Entries provided:
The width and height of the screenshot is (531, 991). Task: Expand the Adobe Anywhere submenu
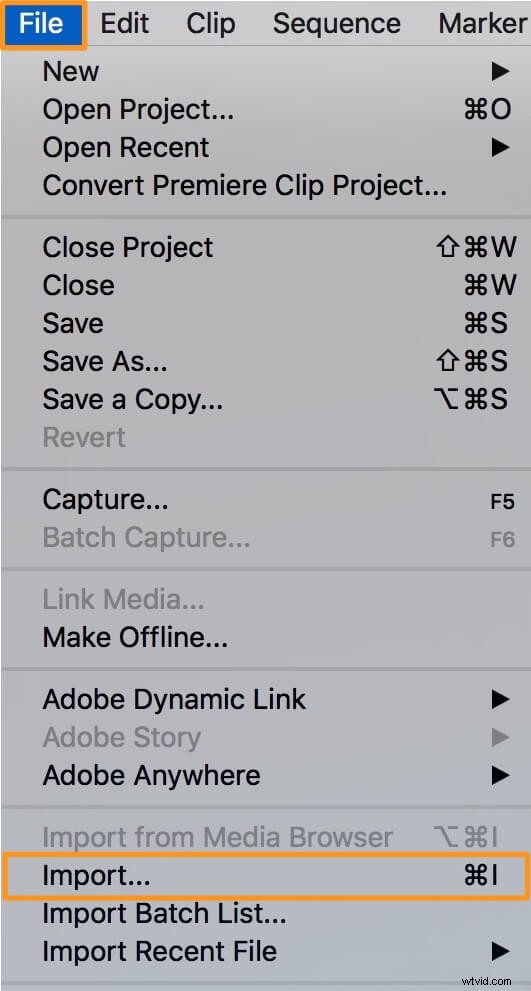(266, 775)
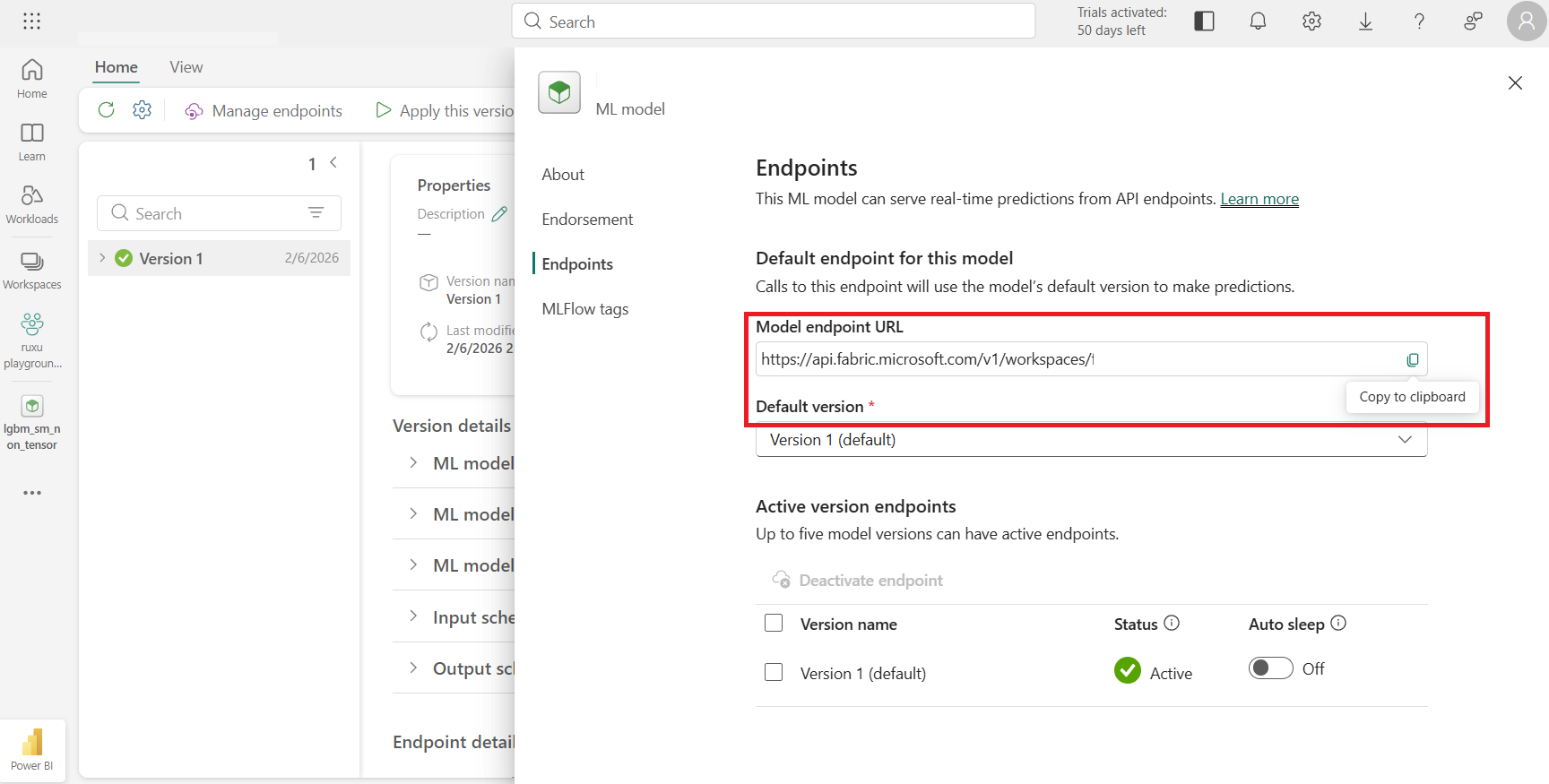Viewport: 1549px width, 784px height.
Task: Open the MLFlow tags settings section
Action: click(x=585, y=309)
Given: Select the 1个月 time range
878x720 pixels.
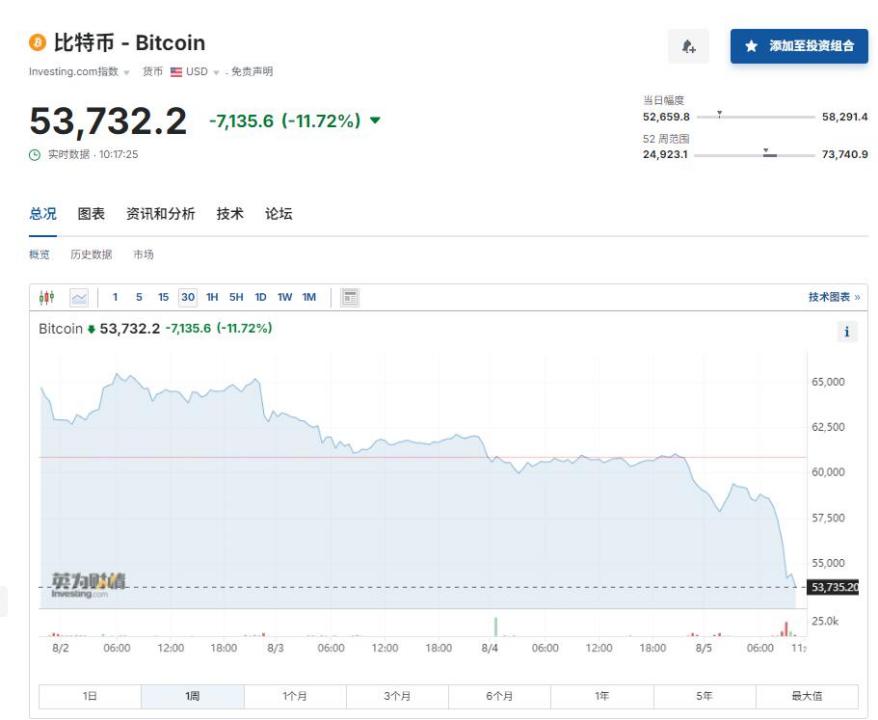Looking at the screenshot, I should pyautogui.click(x=295, y=696).
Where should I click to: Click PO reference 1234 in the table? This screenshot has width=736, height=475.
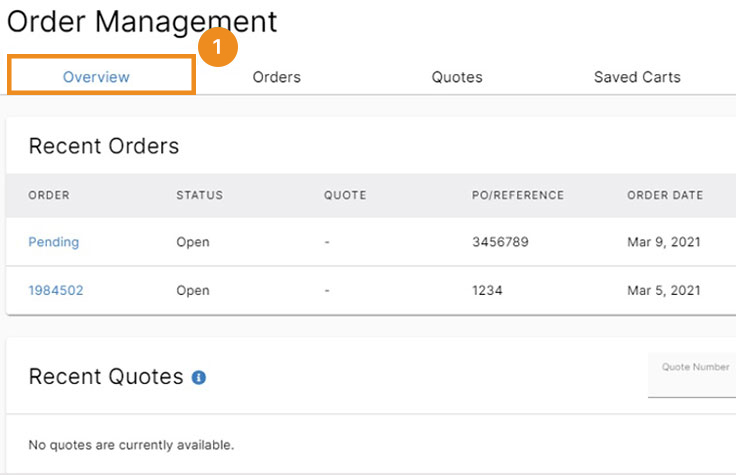click(x=487, y=291)
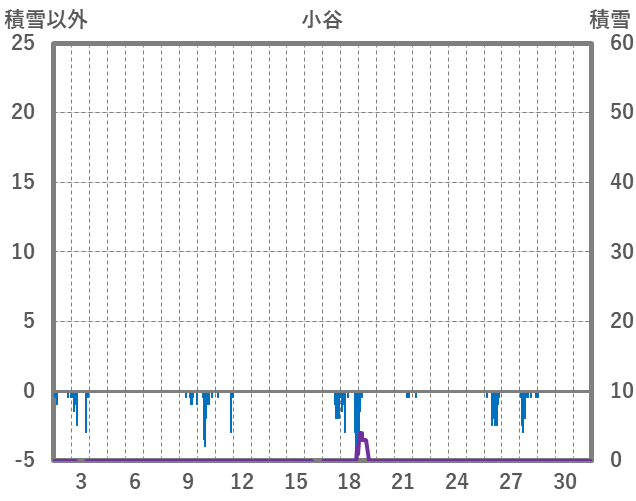Click the left axis value 25
This screenshot has height=501, width=636.
coord(23,43)
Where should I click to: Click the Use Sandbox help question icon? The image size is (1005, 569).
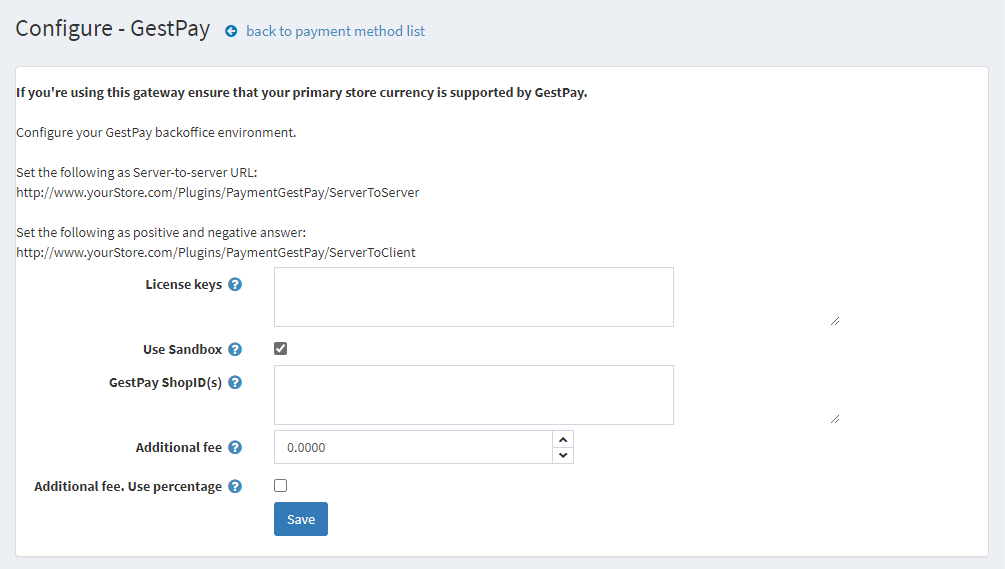click(x=235, y=350)
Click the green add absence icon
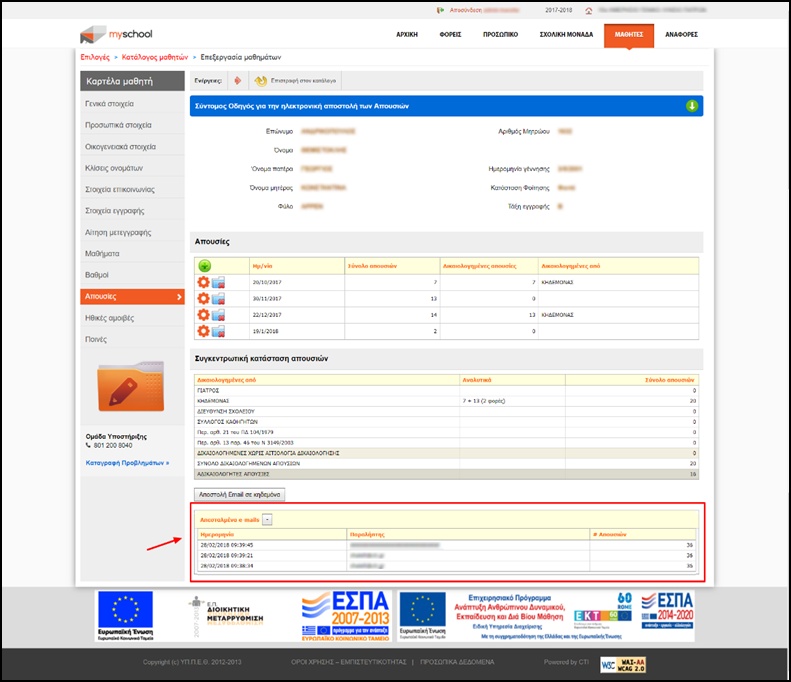The width and height of the screenshot is (791, 682). [x=205, y=266]

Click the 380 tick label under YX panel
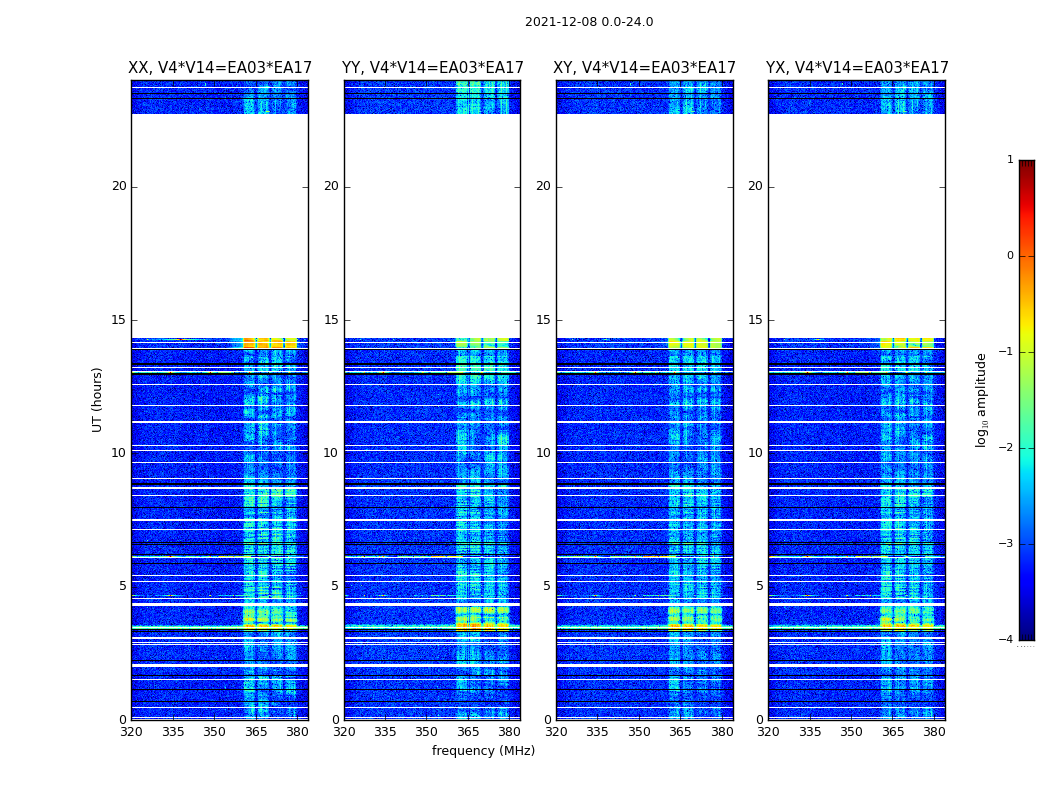click(934, 732)
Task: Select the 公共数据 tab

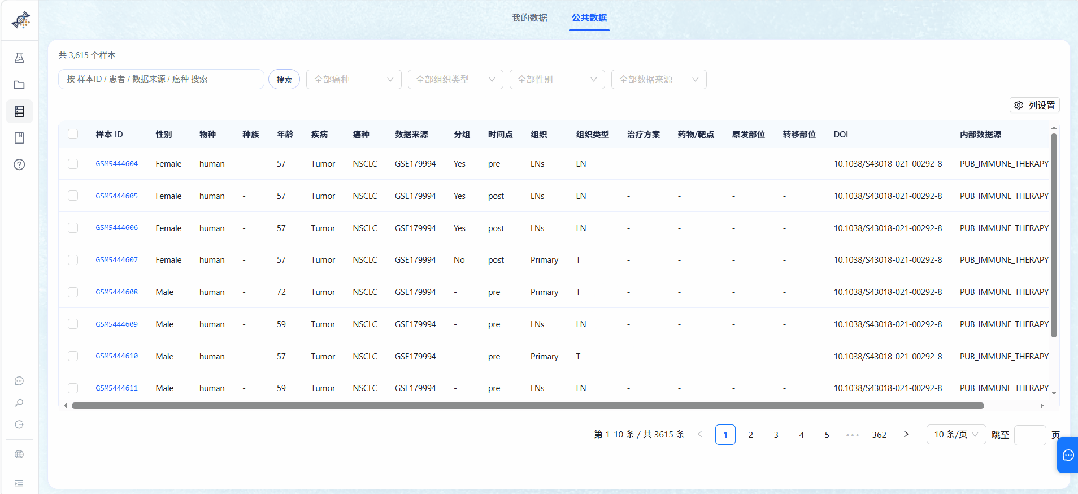Action: pyautogui.click(x=589, y=17)
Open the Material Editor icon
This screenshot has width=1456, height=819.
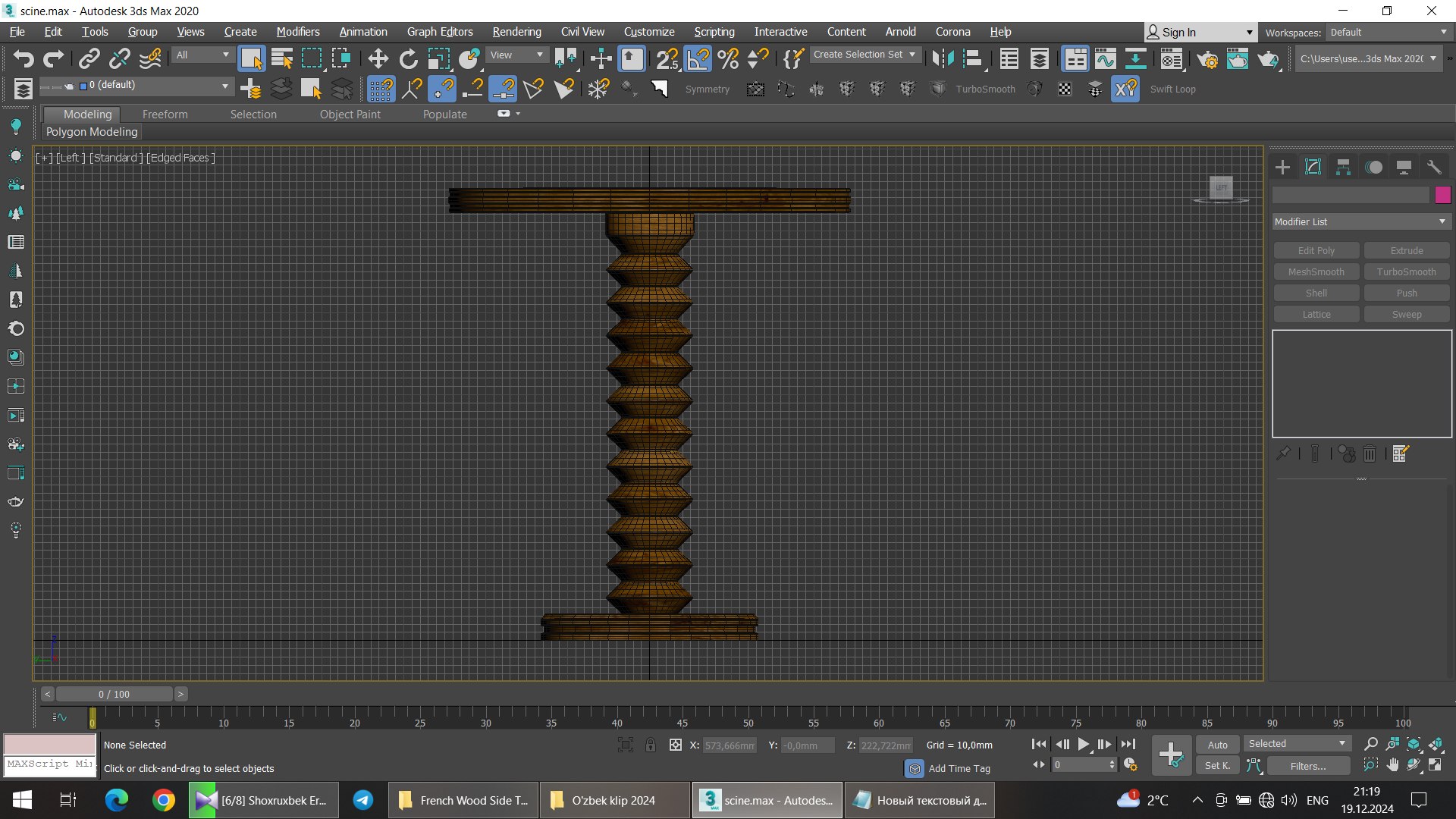(x=1172, y=58)
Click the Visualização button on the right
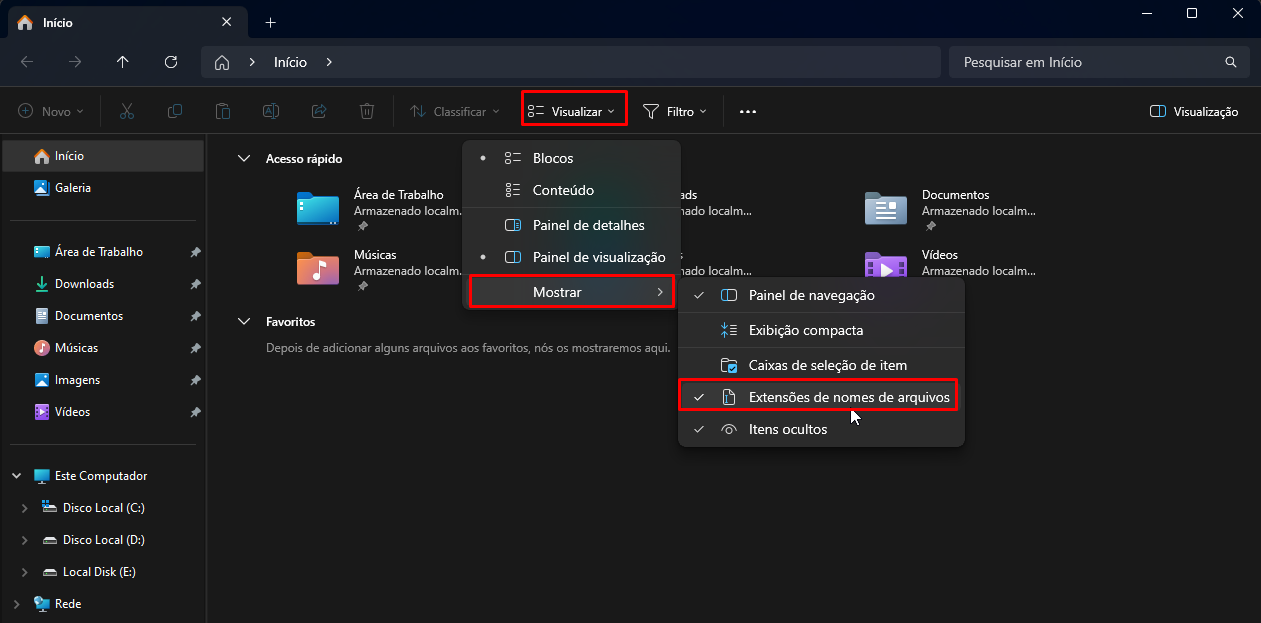Image resolution: width=1261 pixels, height=623 pixels. coord(1193,111)
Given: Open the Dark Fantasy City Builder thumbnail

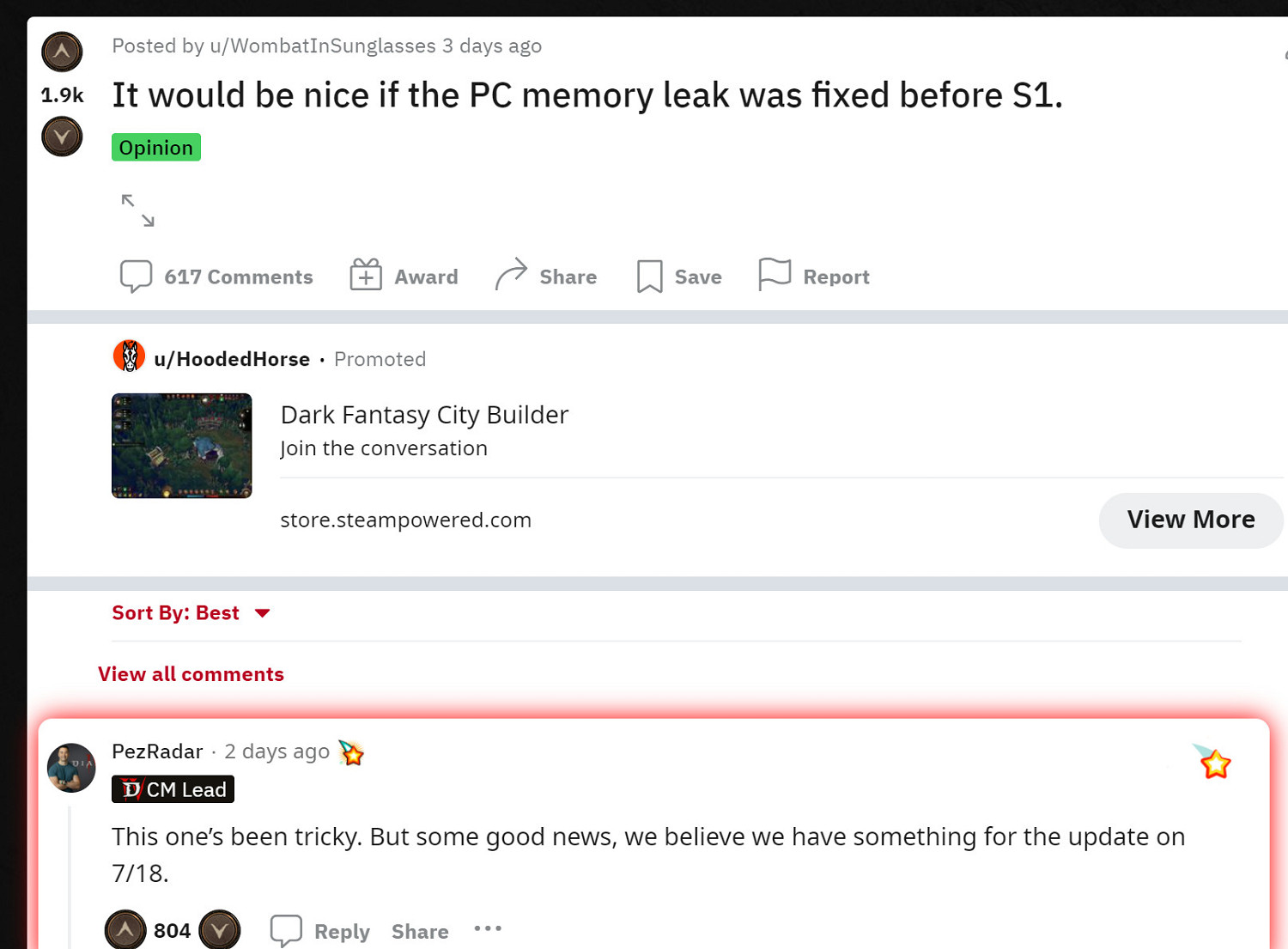Looking at the screenshot, I should coord(182,446).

What the task requires: Starting at the line with "Given: Open the", transcribe the listing above exactly through its last line. No picture belongs in the transcription.

Reply to the exercise:
Given: Open the Dark Fantasy City Builder thumbnail

Looking at the screenshot, I should coord(182,446).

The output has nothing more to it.